* _SELECTED EXCERPT_:
◇ ◇ ◇ ◇ ◇

According
to Hoyle...
Mac
OS X 10.6 Snow Leopard: Xcode 3.2 Compilers
macCompanion
September 2009
by
Jonathan Hoyle
jonhoyle@mac.com
http://www.jonhoyle.com
In an industry that
is
perpetually bogged down in delays and late deliveries, Apple beat its
own expectations and released Mac OS
X 10.6 Snow Leopard
at the end of August. Being a developer column, we will dive
into the new developer tools. In particular, we are going to
examine this month the new compiler options available with Xcode 3.2:
gcc 4.2,
LLVM
and Clang.
gcc
4.2
We Mac developers tend to think in terms of versions of Xcode (the
complete development environment provided by Apple), rather than
versions of gcc (the open source compiler used by Xcode).
Xcode 1.x was used to develop for Mac OS X 10.3 Panther, and it used
the gcc 3.3 compiler, a very popular compiler used amongst Unix
programmers. Despite its ubiquitous use, it lacked the full
ANSI/ISO C++ compliance that was available in the gcc 4 line.
So it was only natural that when Xcode 2.0 was released (as part of Mac
OS X 10.4 Tiger), the default compiler was moved up to gcc
4.0. Although Xcode continued to evolve, with versions 2.1,
2.2, 2.3, 2.4, 2.5, 3.0 and 3.1 spanning over four years (incorporating
universal binaries, Leopard support, 64-bit capabilities, etc.), the
default version of gcc they used never exceeded version 4.0.1.

◇ ◇ ◇ ◇ ◇

* _GIVEN INFORMATION_:
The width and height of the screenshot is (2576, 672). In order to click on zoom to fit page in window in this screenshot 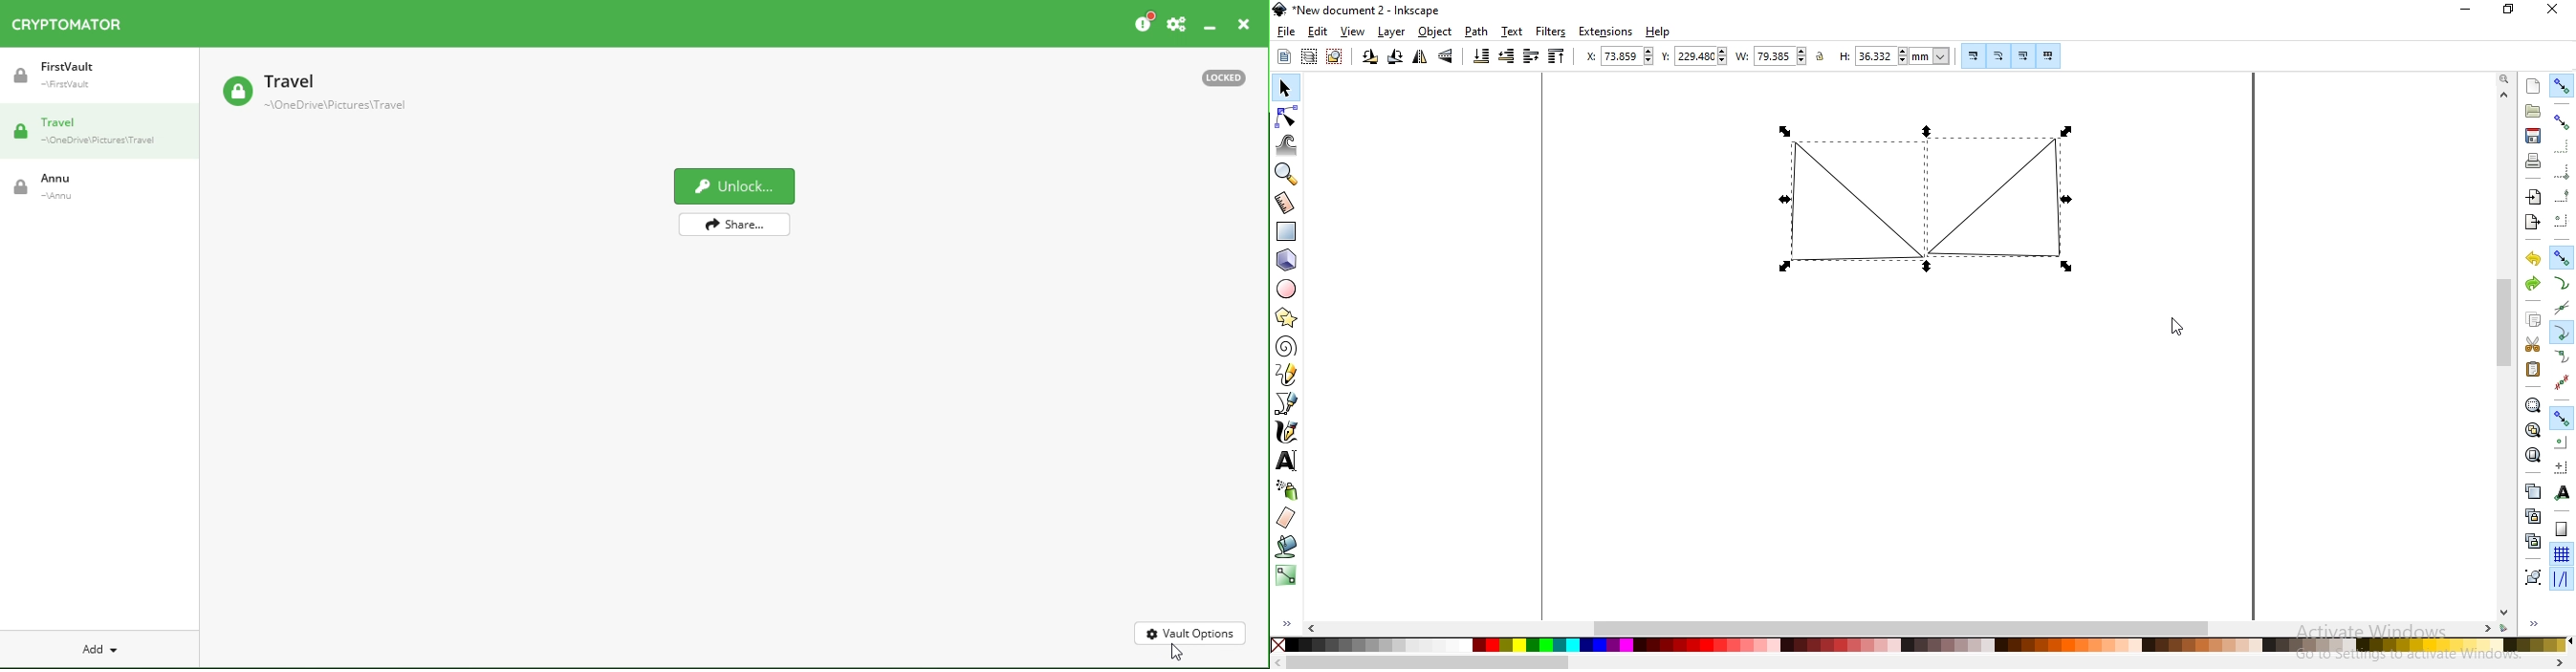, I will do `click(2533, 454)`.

◇ ◇ ◇ ◇ ◇

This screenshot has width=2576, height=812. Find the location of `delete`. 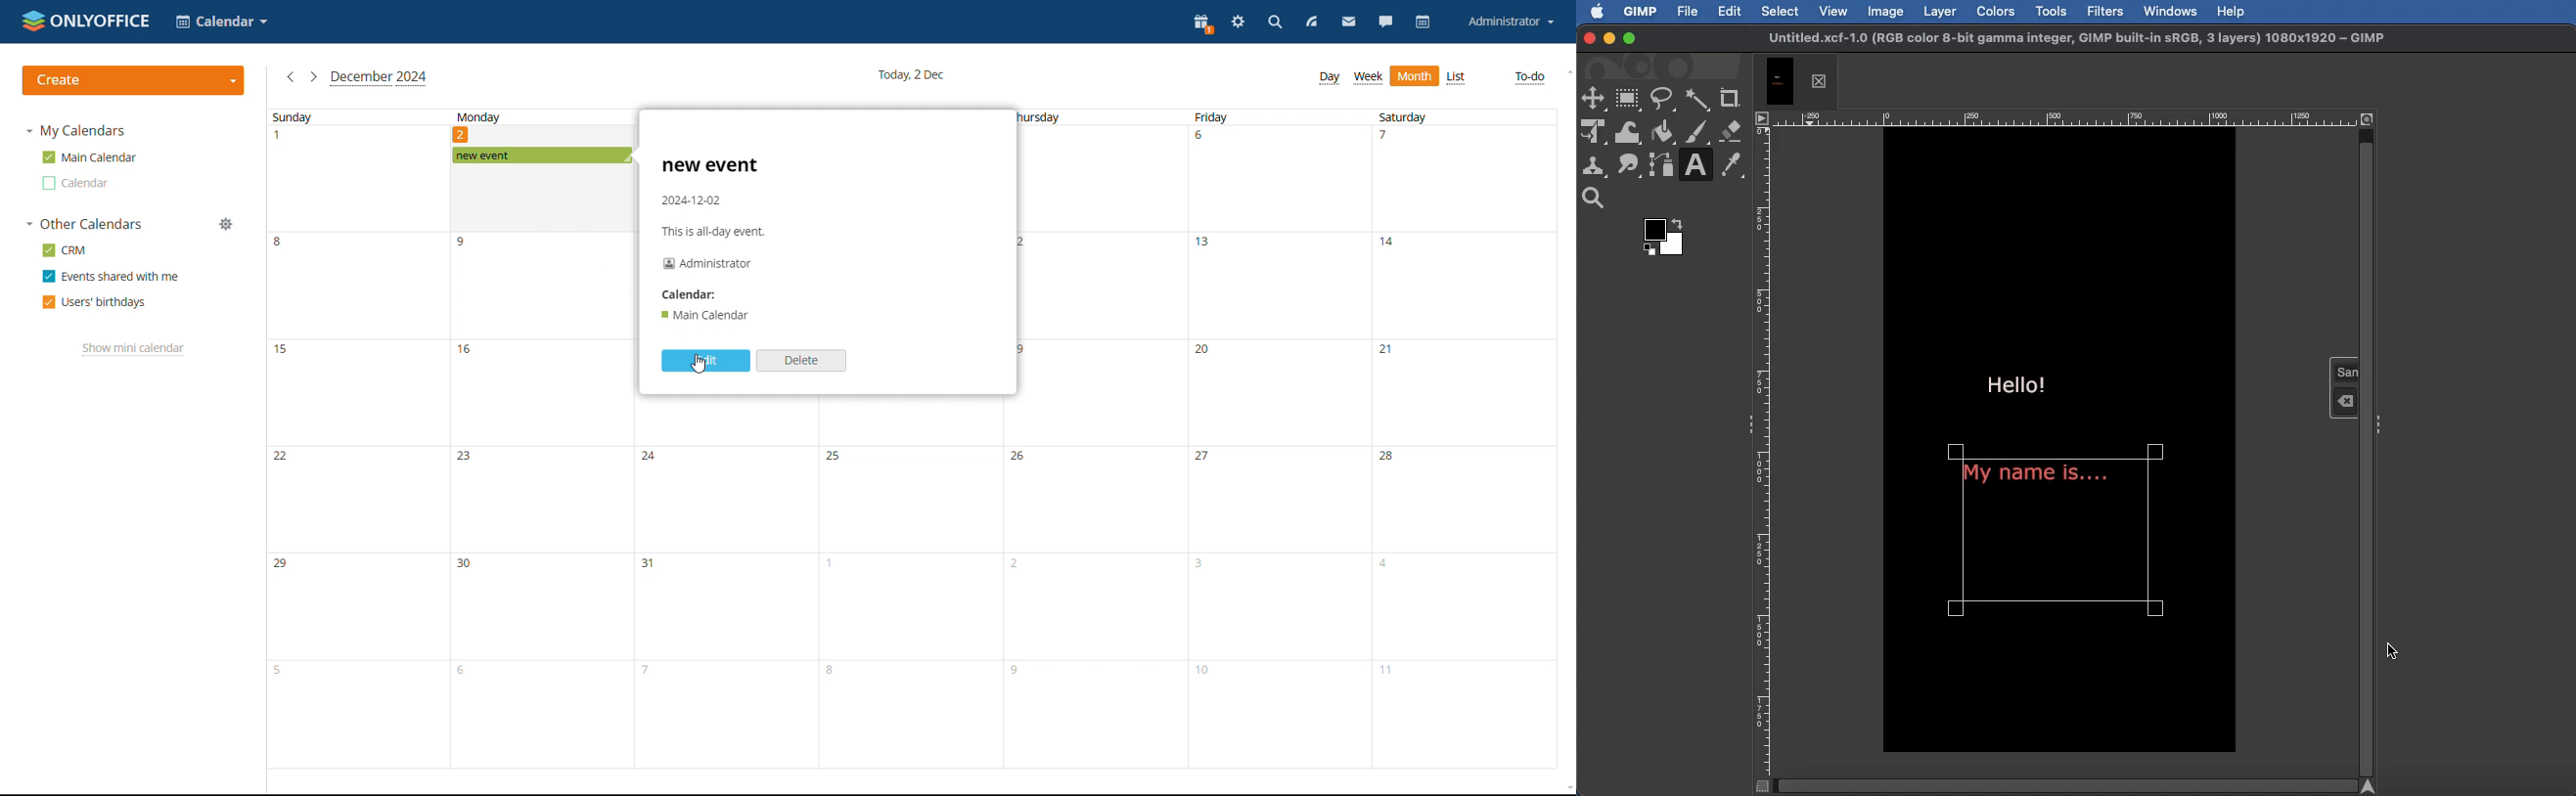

◇ ◇ ◇ ◇ ◇

* _GIVEN PROBLEM 1_: Copy out the passage of the Xcode 3.2 compilers article that opens with the words containing "Xcode 1.x was" and closes with "exceeded version 4.0.1.".
* _GIVEN PROBLEM 2_: Summarize the Xcode 3.2 compilers article in two sentences.

* _WRITTEN RESPONSE 1_:
Xcode 1.x was used to develop for Mac OS X 10.3 Panther, and it used
the gcc 3.3 compiler, a very popular compiler used amongst Unix
programmers. Despite its ubiquitous use, it lacked the full
ANSI/ISO C++ compliance that was available in the gcc 4 line.
So it was only natural that when Xcode 2.0 was released (as part of Mac
OS X 10.4 Tiger), the default compiler was moved up to gcc
4.0. Although Xcode continued to evolve, with versions 2.1,
2.2, 2.3, 2.4, 2.5, 3.0 and 3.1 spanning over four years (incorporating
universal binaries, Leopard support, 64-bit capabilities, etc.), the
default version of gcc they used never exceeded version 4.0.1.

* _WRITTEN RESPONSE 2_: Apple beat its own expectations by releasing Mac OS X 10.6 Snow Leopard at the end of August, and the column examines the new compiler options in Xcode 3.2: gcc 4.2, LLVM and Clang. Xcode 1.x used gcc 3.3, which lacked full ANSI/ISO C++ compliance, so Xcode 2.0 moved the default compiler to gcc 4.0, and through Xcode 3.1 the default never went beyond gcc 4.0.1.